Why No Euro English Locale? – Understanding Locale Settings

i18nlocale

I used to use the somewhat whimsical en_DK.UTF-8 locale when installing a new system because that would produce (roughly) the locale results I wanted, even though I am not in Denmark.

  • Measurements metric
  • Sensible date and time formats, but day and month names in English
    • 24-hour time format
    • Work week starts on Monday
    • Numeric date in (something at least resembling) ISO format, yyyy-mm-dd
    • Informal date is dd/mm, not the other way around
  • A4 paper size
  • Euro currency
  • System messages in English

Alas, Ubuntu and Debian no longer seem to support the en_DK locale. I have been thinking there should be something like en_EU for "Euro English".
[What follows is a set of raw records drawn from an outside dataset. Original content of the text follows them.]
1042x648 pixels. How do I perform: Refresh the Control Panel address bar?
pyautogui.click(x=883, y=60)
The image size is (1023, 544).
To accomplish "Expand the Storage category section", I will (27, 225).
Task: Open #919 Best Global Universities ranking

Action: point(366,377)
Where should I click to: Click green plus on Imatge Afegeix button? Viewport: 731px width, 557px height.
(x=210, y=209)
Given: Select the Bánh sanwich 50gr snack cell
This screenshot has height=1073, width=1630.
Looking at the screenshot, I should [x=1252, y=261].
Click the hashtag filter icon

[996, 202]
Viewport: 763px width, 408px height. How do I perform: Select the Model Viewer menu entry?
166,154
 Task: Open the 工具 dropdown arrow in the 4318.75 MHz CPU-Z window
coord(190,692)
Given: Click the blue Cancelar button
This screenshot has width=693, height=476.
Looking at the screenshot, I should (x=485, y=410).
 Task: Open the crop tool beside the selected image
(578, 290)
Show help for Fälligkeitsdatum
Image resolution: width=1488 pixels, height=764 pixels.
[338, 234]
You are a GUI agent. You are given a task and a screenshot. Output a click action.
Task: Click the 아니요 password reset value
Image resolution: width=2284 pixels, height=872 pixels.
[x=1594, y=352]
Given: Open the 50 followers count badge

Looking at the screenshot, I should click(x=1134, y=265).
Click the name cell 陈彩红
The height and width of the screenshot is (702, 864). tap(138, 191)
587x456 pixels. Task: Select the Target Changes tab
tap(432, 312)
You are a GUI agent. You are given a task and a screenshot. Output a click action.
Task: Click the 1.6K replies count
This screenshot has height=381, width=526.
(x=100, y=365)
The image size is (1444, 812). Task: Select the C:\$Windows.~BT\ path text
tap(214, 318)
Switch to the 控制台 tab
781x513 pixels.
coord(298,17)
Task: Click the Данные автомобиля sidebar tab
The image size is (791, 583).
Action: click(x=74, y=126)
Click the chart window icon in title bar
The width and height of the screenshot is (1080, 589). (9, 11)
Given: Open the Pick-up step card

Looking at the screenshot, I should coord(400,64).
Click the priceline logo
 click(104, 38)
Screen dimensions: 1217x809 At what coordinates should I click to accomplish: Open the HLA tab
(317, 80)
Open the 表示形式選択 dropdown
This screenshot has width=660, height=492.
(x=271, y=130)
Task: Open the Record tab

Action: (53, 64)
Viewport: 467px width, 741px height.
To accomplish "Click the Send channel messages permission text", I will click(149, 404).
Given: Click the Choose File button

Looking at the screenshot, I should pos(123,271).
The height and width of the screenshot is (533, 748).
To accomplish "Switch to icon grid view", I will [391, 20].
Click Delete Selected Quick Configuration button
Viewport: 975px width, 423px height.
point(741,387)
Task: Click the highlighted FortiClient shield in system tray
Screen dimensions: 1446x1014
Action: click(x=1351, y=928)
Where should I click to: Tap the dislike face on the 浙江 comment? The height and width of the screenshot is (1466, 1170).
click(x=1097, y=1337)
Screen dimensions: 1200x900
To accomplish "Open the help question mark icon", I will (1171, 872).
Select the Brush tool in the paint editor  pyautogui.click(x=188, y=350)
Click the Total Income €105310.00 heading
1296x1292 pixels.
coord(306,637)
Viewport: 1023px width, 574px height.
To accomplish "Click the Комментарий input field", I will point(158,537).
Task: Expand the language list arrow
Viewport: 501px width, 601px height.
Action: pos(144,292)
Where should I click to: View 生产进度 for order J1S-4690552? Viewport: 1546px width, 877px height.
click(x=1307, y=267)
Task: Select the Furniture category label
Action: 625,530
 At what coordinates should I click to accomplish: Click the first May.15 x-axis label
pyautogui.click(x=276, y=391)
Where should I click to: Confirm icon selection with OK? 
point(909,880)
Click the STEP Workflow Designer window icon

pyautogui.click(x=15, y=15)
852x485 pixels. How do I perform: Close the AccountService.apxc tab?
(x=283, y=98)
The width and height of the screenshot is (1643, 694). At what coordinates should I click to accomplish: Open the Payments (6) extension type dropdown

Every place I have worked has had this sort of requirement — the official language of the organization is English, but we want continental European defaults for everything else.

I am imagining I am not the first person to think that a "location agnostic" English locale would benefit both me personally and the organizations I work for. So why does it not exist, and where do I look for further discussions and rationale?

… Or should I go ahead and propose it? To whom?

Best Answer

(a) An entity known as the Unicode Common Locale Data Repository seems to be the place that handles locales. The glibc wiki indicates that they will follow CLDR.

(b) They have a locale known as "en_150" which seems to be intended to do what you want. I'm not sure glibc has implemented it yet. There's also a similar locale known as en_BE which is identical to en_150 except that it has regional coverage of BE rather than worldwide.